Thursday, 4 March 2010

DRACULA'S FIANCEE

AVEC LES PETIT SPOILERS

Yet another Jean Rollin production drags itself through the DVD player. This is the most recent of his works that I've seen, and in all honesty what magic there was has faded, because it's not a patch on his semi-glory days. His usual stomping ground consists of nubile lovelies wandering round castles in the nude, and the best of his will always be things like The Living Dead Girl (which I saw in Hampstead fourteen years ago, when a chunk of footage had been inexplicably transplanted from early on in the film to much later - it didn't make much difference) and Le Frisson Des Vampires.
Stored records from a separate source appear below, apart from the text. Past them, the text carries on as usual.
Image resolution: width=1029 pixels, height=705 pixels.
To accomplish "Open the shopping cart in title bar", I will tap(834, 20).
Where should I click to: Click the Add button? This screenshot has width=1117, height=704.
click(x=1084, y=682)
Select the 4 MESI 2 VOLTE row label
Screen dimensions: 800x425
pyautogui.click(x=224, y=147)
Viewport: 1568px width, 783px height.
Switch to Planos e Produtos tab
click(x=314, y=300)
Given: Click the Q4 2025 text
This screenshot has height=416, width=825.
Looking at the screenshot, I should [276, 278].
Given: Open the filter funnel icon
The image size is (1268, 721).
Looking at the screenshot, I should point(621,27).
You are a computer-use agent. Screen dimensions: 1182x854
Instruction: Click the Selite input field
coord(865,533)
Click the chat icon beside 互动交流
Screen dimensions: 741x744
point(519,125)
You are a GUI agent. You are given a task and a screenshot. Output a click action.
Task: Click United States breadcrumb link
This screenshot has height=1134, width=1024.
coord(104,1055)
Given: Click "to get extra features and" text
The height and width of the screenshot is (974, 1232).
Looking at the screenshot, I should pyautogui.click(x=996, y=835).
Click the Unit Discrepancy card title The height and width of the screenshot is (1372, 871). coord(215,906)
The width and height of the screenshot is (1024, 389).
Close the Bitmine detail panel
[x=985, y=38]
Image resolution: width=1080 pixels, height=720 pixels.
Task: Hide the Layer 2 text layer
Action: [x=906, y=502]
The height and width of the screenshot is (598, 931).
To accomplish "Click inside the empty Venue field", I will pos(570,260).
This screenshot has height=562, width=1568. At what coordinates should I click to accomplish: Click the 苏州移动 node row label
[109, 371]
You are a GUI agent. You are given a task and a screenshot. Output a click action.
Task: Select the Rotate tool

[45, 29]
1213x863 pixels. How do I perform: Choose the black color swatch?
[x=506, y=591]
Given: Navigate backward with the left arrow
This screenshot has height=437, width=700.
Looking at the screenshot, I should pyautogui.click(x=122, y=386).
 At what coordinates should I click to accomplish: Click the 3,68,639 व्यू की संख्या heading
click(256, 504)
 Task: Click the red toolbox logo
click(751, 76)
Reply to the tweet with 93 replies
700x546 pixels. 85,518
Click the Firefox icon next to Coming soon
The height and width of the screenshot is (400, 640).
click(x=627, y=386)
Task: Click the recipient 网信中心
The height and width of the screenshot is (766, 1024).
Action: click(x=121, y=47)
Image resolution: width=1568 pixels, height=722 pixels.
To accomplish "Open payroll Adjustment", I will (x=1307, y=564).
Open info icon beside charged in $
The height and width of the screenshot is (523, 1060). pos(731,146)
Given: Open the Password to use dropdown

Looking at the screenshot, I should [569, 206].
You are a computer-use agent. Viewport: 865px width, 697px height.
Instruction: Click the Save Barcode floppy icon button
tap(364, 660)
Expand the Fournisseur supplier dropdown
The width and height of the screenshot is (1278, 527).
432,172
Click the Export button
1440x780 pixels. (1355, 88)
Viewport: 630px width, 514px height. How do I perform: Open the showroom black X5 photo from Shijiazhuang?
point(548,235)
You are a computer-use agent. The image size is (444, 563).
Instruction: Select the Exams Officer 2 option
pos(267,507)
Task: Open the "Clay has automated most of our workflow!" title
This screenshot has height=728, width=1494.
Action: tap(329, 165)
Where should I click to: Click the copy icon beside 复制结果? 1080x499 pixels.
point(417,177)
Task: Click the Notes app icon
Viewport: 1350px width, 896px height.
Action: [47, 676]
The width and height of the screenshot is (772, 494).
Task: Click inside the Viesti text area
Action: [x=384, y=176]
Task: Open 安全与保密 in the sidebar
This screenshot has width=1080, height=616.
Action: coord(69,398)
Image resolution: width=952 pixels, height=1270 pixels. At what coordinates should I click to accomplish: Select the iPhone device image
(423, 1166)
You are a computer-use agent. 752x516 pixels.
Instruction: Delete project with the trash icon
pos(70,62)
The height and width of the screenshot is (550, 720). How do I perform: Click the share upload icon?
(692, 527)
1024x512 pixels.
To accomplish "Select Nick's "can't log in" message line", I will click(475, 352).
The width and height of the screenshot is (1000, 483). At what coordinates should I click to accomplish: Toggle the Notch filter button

But even when nothing much is happening beyond naked girls traipsing around beaches and ruins, it never tended to be dull. But dull is the word for Dracula's Fiancee, despite a narrative that includes several batches of mad nuns and a dwarf. In a Paris convent, a woman has been kept prisoner by the Order Of The White Virgin until the time for her marriage to Dracula, entombed somewhere on an island awaiting his bride who will set him free. He can also appear to others via a grandfather clock. The nuns have been sacrificing people (mainly other nuns, apparently) to Dracula for years. Meanwhile a Van Helsing-type professor and his assistant (who's in love with the bride) plod along the trail using telepathy. There's also a circus dwarf (complete with jester's cap) who's helping Dracula and is in love with a naked vampire woman. Oh, and another woman whose sole function is to stand around playing the violin.

All this, and even the line "Careful: those nuns have gone totally berserk!" can't liven it up: I could actually feel myself starting to nod off. Despite being fairly short (90 minutes and change) it feels a lot longer. Not Rollin's finest hour by a very long chalk.